The J-UCAS program was a joint effort to develop strike unmanned aerial vehicles (UAVs) capable of fulfilling both Air Force and Navy requirements. The Pentagon cut funding in fiscal 2007 when the Air Force decided instead to develop aircraft for long-range strike and surveillance with plans for larger payloads and higher speeds. The Navy is going ahead with plans for a stealthy, tactical-range, unmanned combat aircraft capable of operating from aircraft carriers.
Northrop Grumman has been developing the X-47B and Boeing the X-45C for the J-UCAS. Northrop Grumman estimates the Navy's UCAS-N program could include 125 to 150 aircraft. (DAILY, April 6). Carrier demonstrations are expected in 2011, Heely said, with initial operating capability targeted for 2018.

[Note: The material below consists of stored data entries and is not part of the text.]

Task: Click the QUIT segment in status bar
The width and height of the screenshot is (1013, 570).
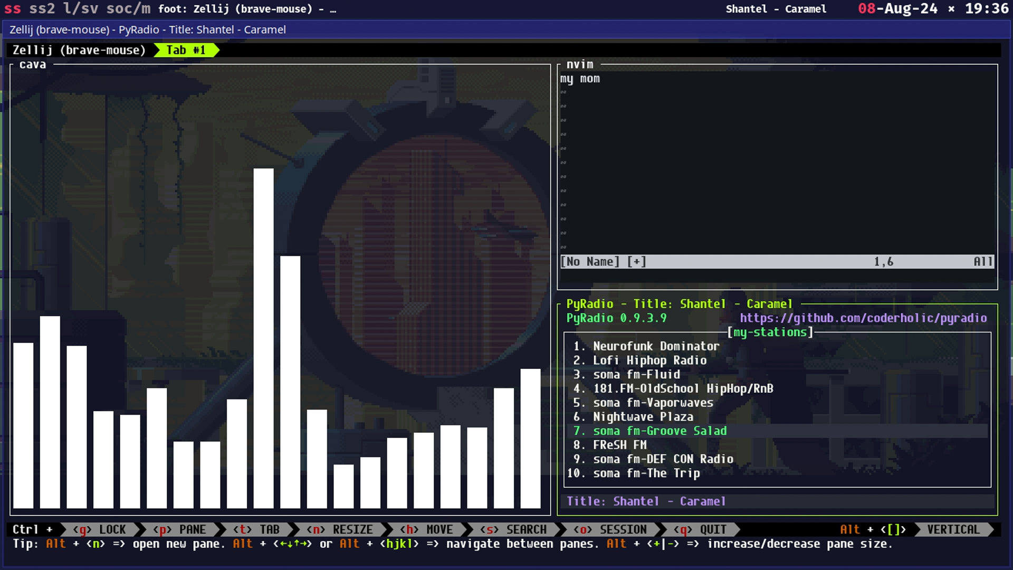Action: pos(702,529)
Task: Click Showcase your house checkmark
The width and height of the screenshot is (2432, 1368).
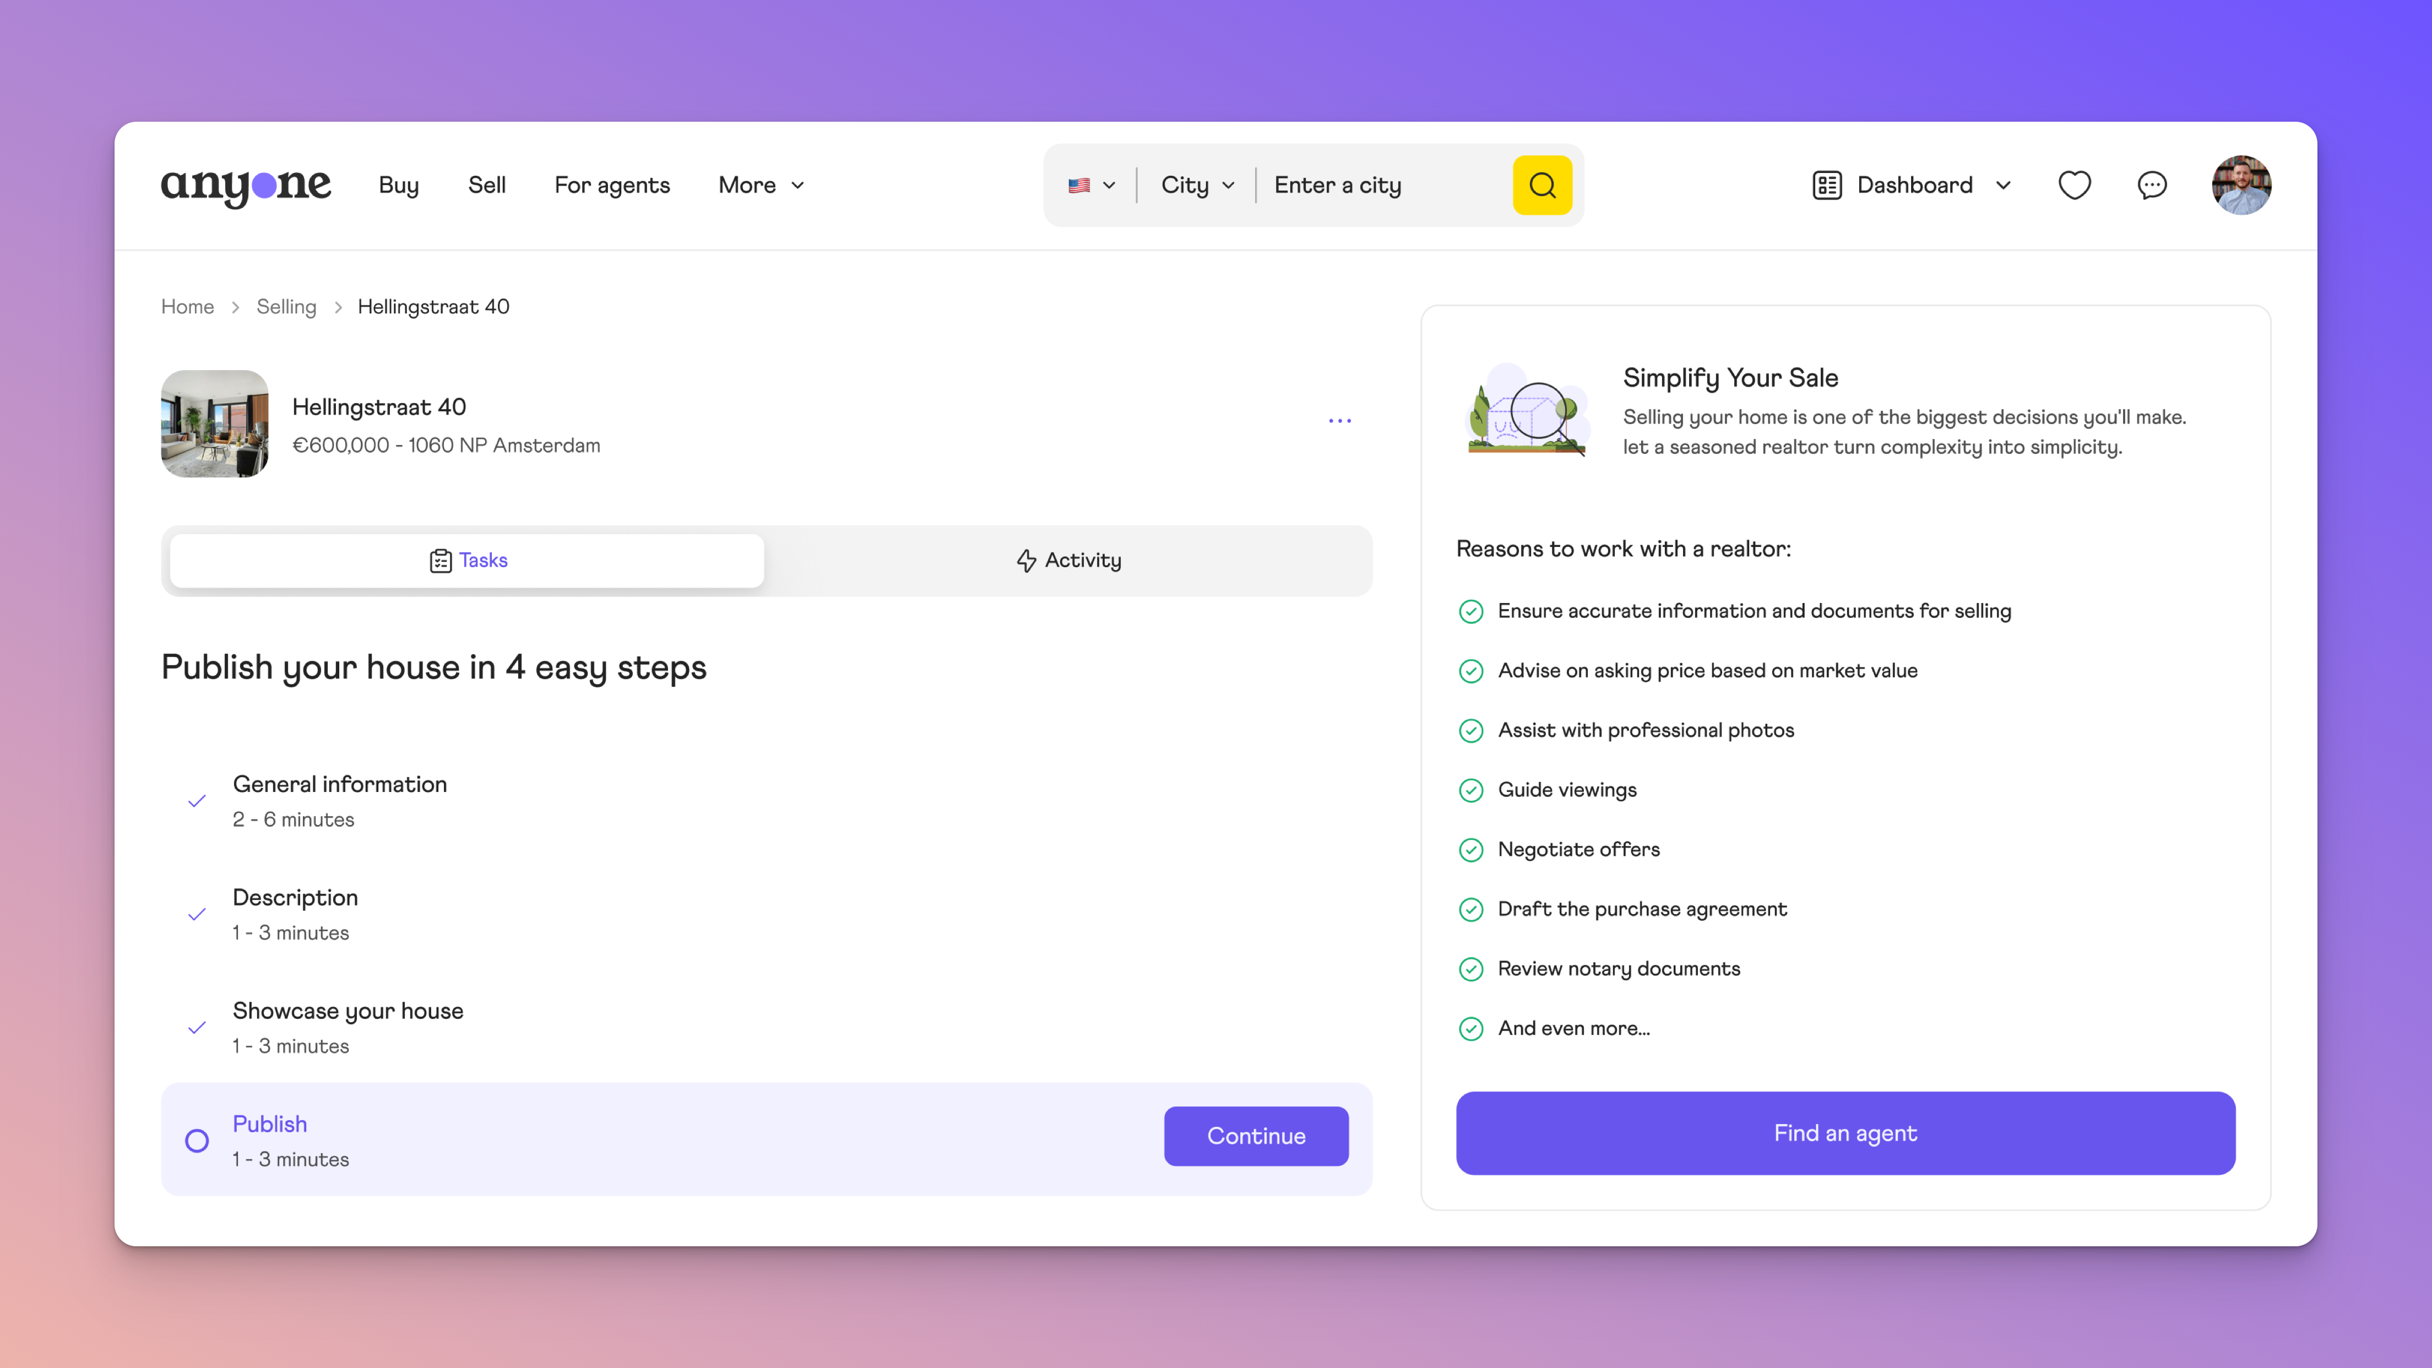Action: point(197,1028)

"There is a way to do jointness without sacrifice," said Heely, adding, "I think JSF [Joint Strike Fighter] is probably a good example of that." The key, he said, is joint capability. "If I need X number of weapons to hit a target and 17 of those can be marinized weapons and 94 can be non-marinized weapons, then let's buy it that way. If there's different weapons, let's do it that way rather than continue to take the sacrifices of not getting exactly what you want through jointness."
Earlier, Heely told the Precision Strike Assn. that it was important to remember the war currently being waged, but "we've got to be careful that we don't continue to only fight this war and not look forward."